I really would love buying that yeast eventually to experiment with it, good business opportunity for them if the lab tests they are doing pans out.


I would buy.

Sell it as a kit with the right flour.


I happened on a fun radio interview with Seamus Blackley about this while driving this evening: https://www.cbc.ca/player/play/1583944259602.


Nobody got sick.


I’ve never heard of anyone getting sick from anything that looks and smells like sourdough and doesn’t have obvious mold. And people start their own starters all the time under extremely unsanitary conditions.

It turns out that the critters that infect people are usually pretty specialized and have a hard time living in dough.


yeah yeast hates salt.

humans are kinda salty.


Are you saying that the kind of yeast that ferments bread can’t tolerate salt? The salt I add to my dough on a regular basis disagrees.

As I understand it, there are two things going on. First, most (or even all?) pathogens can’t tolerate alcohol, and many baking yeasts produce alcohol. (Many sourdoughs produce very little, though.). A lot of pathogens also can’t tolerate the acids in sourdough either. Most importantly, baker’s yeast and sourdough cultures grow fast. The outcompete the nasties in dough. This is why a brand new starter can be funky, but this resolves itself after a few generations.
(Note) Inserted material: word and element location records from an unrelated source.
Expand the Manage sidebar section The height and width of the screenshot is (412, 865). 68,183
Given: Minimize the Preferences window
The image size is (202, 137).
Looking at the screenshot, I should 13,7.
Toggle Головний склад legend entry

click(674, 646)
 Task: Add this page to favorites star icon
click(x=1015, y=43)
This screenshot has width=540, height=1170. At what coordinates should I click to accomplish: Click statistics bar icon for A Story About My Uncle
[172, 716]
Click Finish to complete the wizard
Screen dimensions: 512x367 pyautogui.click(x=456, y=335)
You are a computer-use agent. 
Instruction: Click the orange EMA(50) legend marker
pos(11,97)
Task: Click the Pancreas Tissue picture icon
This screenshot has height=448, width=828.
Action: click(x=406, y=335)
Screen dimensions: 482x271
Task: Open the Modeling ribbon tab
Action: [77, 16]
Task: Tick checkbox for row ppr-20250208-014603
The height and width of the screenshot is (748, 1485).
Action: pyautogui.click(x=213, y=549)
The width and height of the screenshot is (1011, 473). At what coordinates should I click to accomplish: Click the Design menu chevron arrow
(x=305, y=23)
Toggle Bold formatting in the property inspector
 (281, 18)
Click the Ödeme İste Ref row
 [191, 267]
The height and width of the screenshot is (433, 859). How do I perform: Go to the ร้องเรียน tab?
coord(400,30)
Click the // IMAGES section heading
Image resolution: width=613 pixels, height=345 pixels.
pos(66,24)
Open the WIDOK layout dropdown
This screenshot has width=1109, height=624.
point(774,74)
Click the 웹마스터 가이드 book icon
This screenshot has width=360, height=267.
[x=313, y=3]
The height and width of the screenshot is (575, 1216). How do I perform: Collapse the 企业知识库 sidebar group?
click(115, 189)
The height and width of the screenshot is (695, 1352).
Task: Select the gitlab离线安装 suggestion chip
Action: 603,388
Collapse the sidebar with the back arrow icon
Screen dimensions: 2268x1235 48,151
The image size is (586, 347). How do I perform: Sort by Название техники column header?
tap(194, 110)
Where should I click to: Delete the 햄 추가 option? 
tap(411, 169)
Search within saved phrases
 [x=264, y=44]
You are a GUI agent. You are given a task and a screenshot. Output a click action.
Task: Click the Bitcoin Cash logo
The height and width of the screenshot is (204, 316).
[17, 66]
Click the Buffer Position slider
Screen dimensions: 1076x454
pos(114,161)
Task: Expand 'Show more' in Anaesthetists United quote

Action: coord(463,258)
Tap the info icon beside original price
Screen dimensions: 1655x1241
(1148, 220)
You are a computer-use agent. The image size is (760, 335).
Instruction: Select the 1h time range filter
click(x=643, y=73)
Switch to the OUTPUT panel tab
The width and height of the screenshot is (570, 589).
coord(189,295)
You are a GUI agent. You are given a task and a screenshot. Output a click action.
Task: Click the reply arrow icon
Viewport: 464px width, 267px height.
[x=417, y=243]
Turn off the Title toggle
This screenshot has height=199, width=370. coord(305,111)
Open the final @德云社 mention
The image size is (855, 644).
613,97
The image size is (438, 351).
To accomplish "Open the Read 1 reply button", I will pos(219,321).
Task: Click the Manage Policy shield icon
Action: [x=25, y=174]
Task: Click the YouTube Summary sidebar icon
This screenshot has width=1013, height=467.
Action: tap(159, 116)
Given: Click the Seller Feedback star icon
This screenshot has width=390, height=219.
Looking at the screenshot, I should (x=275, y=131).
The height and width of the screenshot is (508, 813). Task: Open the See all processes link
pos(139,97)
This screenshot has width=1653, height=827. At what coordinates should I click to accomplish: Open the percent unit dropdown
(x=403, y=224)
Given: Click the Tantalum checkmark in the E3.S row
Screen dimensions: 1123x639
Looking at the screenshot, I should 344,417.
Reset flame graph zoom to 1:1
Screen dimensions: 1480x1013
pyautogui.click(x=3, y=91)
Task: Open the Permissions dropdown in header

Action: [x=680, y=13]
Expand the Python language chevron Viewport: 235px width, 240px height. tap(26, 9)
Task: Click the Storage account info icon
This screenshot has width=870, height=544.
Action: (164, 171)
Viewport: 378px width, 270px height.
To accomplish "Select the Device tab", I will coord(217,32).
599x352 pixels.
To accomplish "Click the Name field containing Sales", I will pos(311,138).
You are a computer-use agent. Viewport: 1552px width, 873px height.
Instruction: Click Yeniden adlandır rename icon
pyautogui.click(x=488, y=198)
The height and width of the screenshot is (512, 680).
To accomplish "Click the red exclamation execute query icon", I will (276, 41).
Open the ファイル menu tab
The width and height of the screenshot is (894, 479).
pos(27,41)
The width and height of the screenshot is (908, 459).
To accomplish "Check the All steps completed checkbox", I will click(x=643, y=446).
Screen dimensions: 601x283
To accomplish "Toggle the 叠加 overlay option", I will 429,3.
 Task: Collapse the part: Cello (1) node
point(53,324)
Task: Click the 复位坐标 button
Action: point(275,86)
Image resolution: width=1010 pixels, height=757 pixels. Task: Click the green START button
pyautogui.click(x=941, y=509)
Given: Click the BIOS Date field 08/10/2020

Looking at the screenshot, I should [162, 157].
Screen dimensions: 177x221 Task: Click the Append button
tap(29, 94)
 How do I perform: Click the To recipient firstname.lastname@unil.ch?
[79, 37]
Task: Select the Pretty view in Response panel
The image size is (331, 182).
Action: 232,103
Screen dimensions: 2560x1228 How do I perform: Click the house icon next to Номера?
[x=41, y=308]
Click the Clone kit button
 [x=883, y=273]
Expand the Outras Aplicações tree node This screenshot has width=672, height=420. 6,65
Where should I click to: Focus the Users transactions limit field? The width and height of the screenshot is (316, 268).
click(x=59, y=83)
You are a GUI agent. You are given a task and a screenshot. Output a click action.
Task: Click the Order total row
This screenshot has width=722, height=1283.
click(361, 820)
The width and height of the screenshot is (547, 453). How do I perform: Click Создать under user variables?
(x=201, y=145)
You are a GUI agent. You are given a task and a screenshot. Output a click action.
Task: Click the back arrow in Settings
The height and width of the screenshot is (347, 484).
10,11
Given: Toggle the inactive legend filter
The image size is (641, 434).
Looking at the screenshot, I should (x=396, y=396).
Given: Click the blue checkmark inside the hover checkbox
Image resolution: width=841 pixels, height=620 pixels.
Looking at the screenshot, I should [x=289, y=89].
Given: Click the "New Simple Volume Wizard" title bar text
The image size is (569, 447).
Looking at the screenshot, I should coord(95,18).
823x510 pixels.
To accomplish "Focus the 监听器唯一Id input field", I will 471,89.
Bread yeast is different from other types of yeast, such as the kind you'd get a yeast infection from.

Same broad taxonomic Order but way different lineages in the same way that bears and corgis are in the same order. Similar enough -- fur, teeth, etc. -- but one is a useful friend, and the other will try to kill you, though serious threats are kinda rare.

If this was bread yeast, even old bread yeast, it'll probably be harmless, in the same way that the reincarnation of an ancient Egyptian cat will probably just act like any other cat.


Keep in mind that bread is baked until the internal temperature is usually 205F or so. It should be extremely safe, regardless of what yeast you used.


Some toxins produced by "bad" organisms can survive high temperatures of an oven, e.g. causing ergotism.